SHORT PROBLEM: Which lines of the material below contain the string "Instruction"? Pull out each one and copy it in full.

-- START --

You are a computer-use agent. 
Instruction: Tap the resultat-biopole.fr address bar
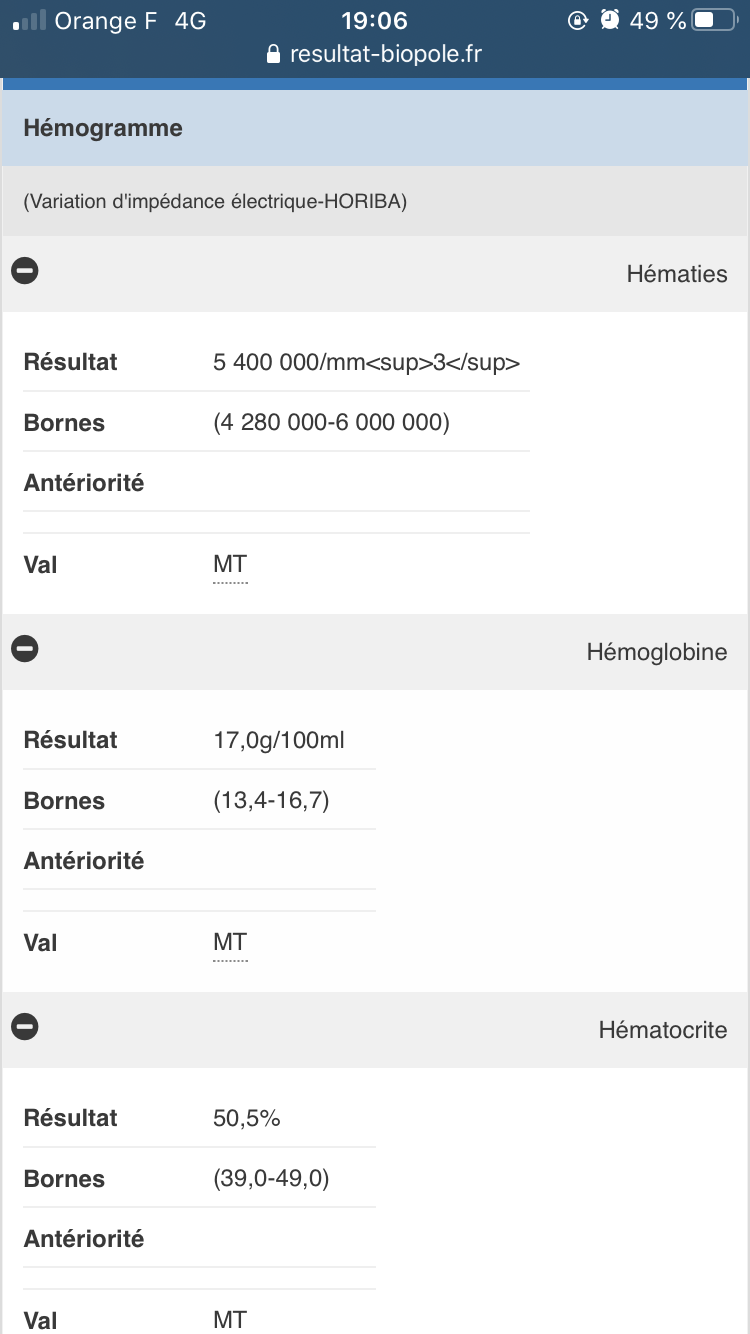[385, 55]
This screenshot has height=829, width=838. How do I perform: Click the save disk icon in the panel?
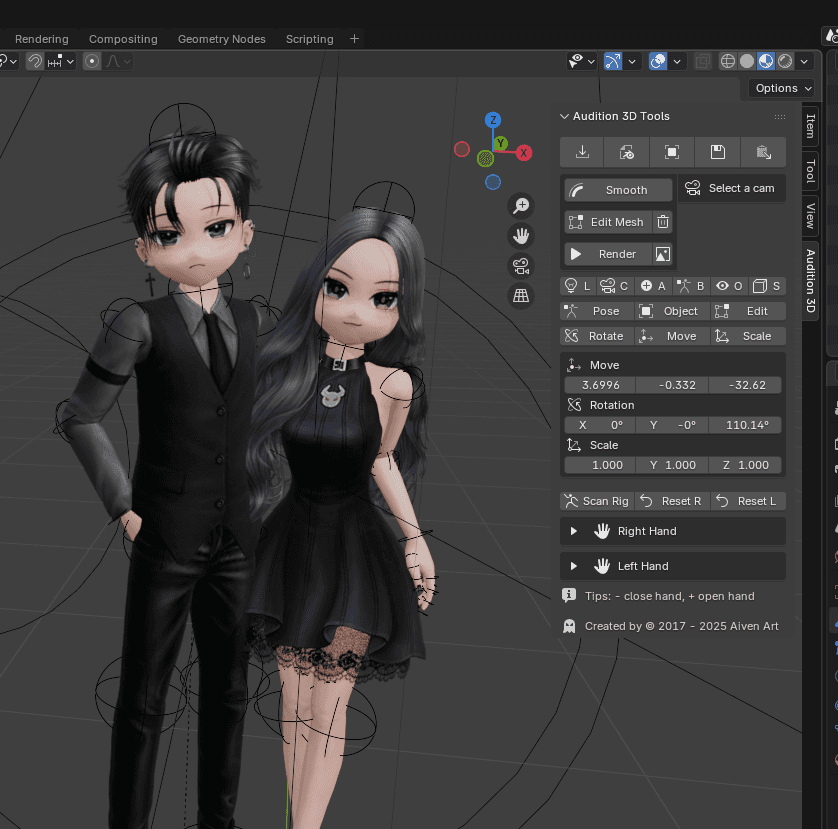pyautogui.click(x=717, y=151)
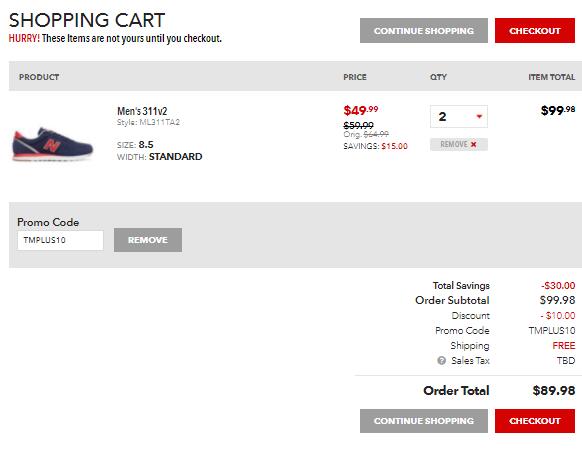Image resolution: width=582 pixels, height=463 pixels.
Task: Click the Product column header
Action: point(39,77)
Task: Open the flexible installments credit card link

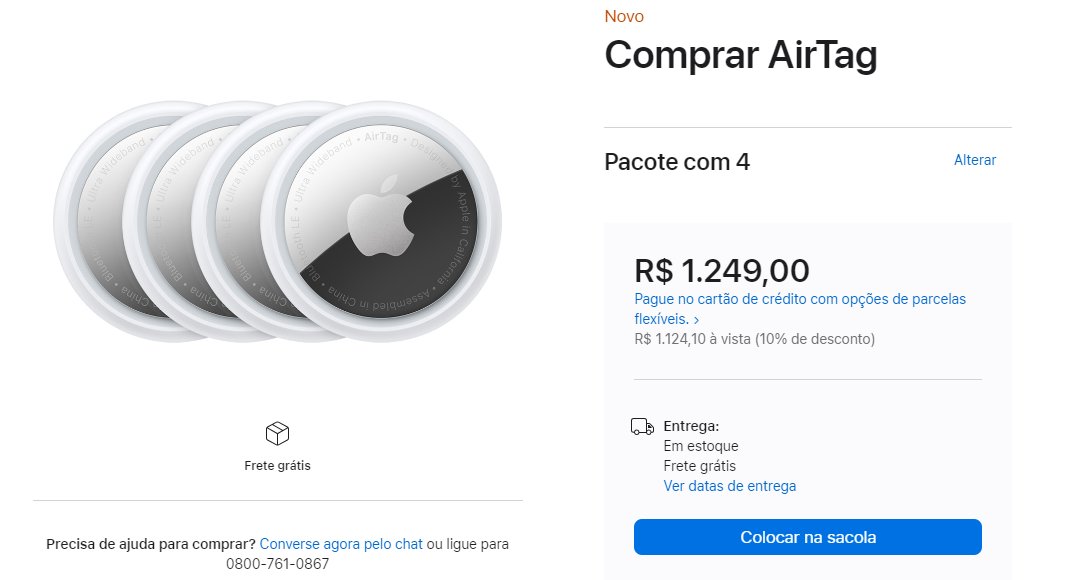Action: coord(800,308)
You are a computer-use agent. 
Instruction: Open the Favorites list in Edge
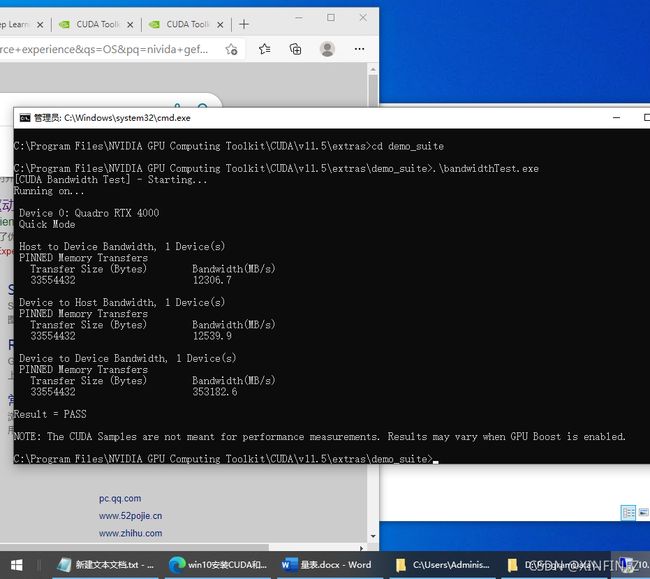(x=265, y=49)
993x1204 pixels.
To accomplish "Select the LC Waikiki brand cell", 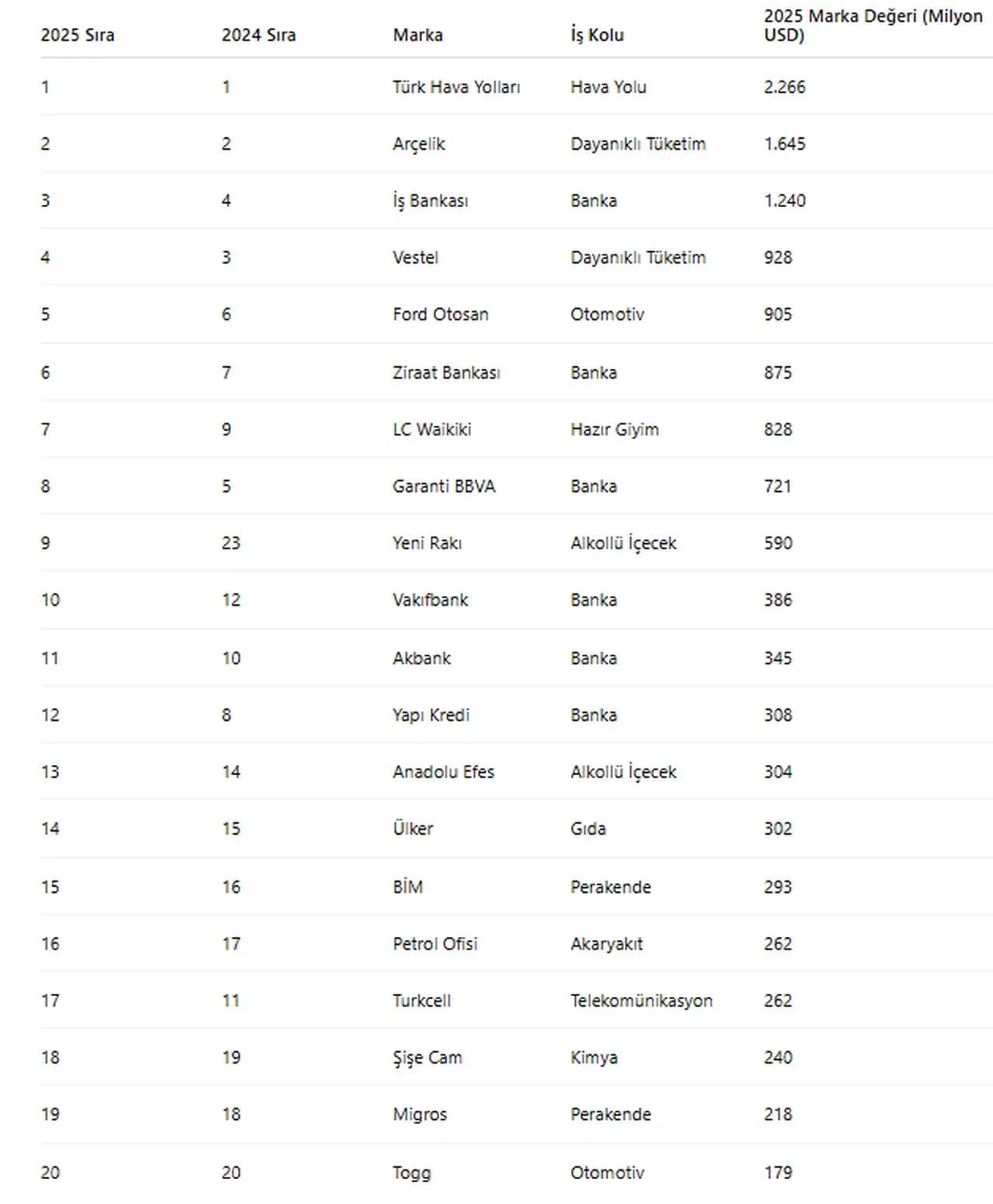I will (432, 429).
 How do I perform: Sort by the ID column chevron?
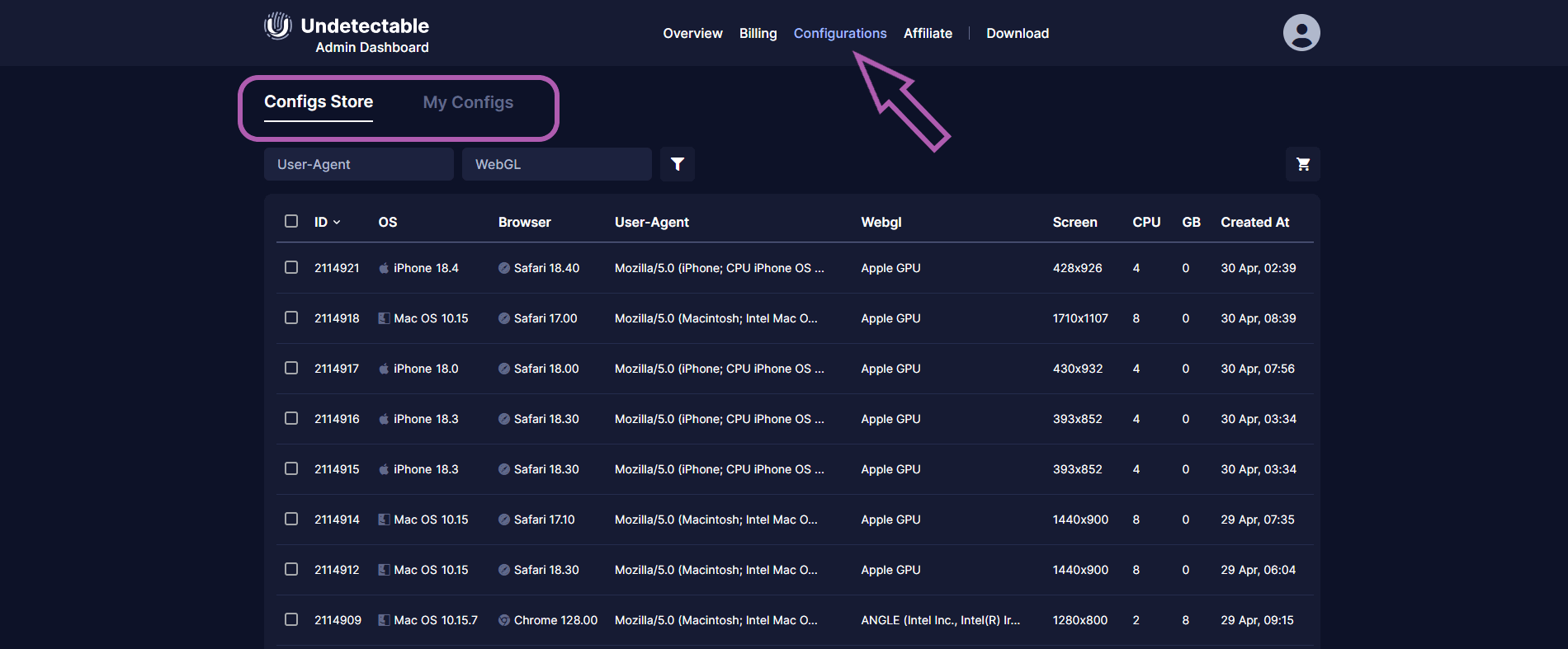click(337, 223)
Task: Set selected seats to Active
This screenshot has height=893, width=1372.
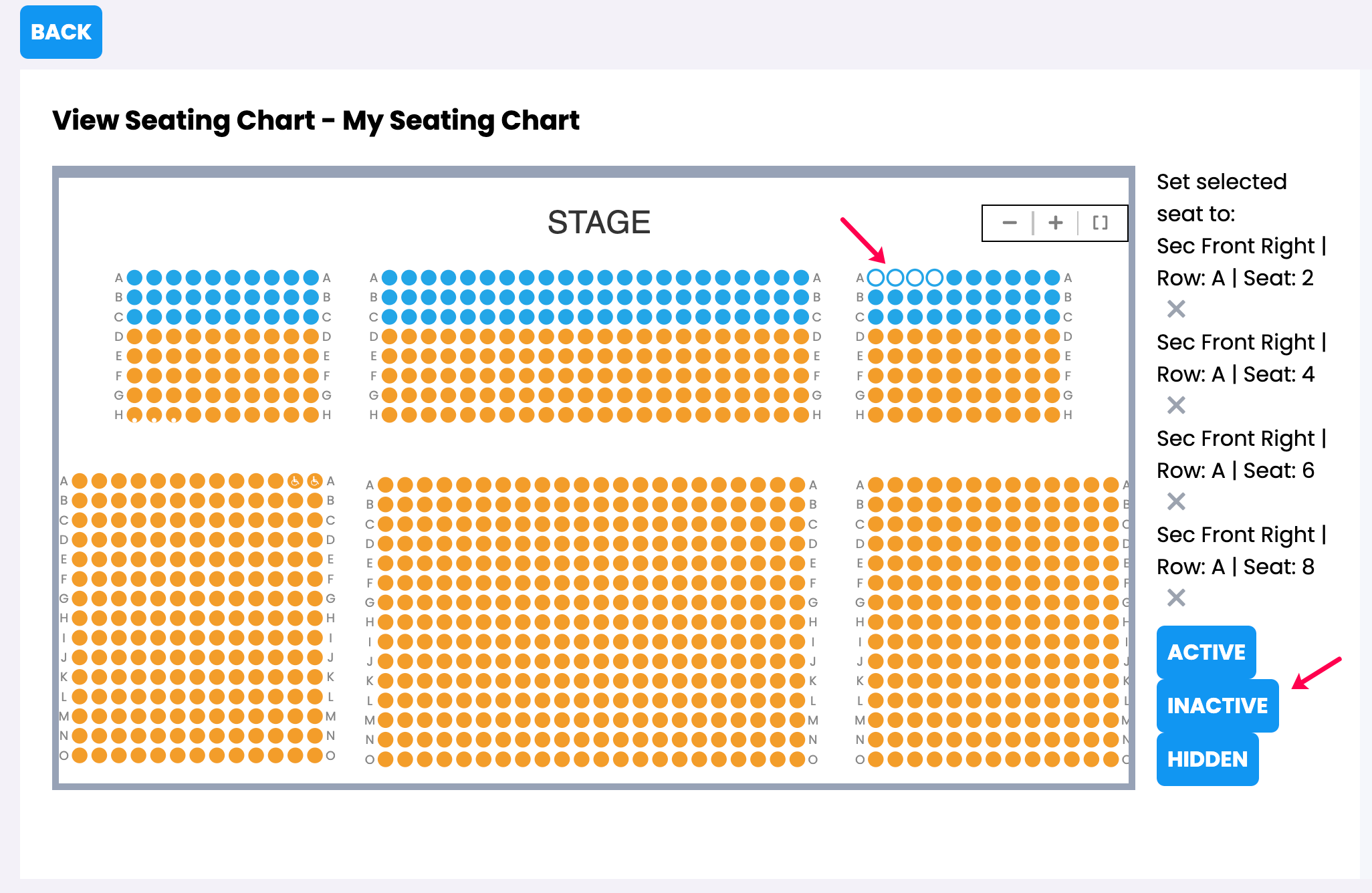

-- END --

RESULT FOR THIS EXERCISE:
Instruction: Tap the resultat-biopole.fr address bar
Instruction: Open the Favorites list in Edge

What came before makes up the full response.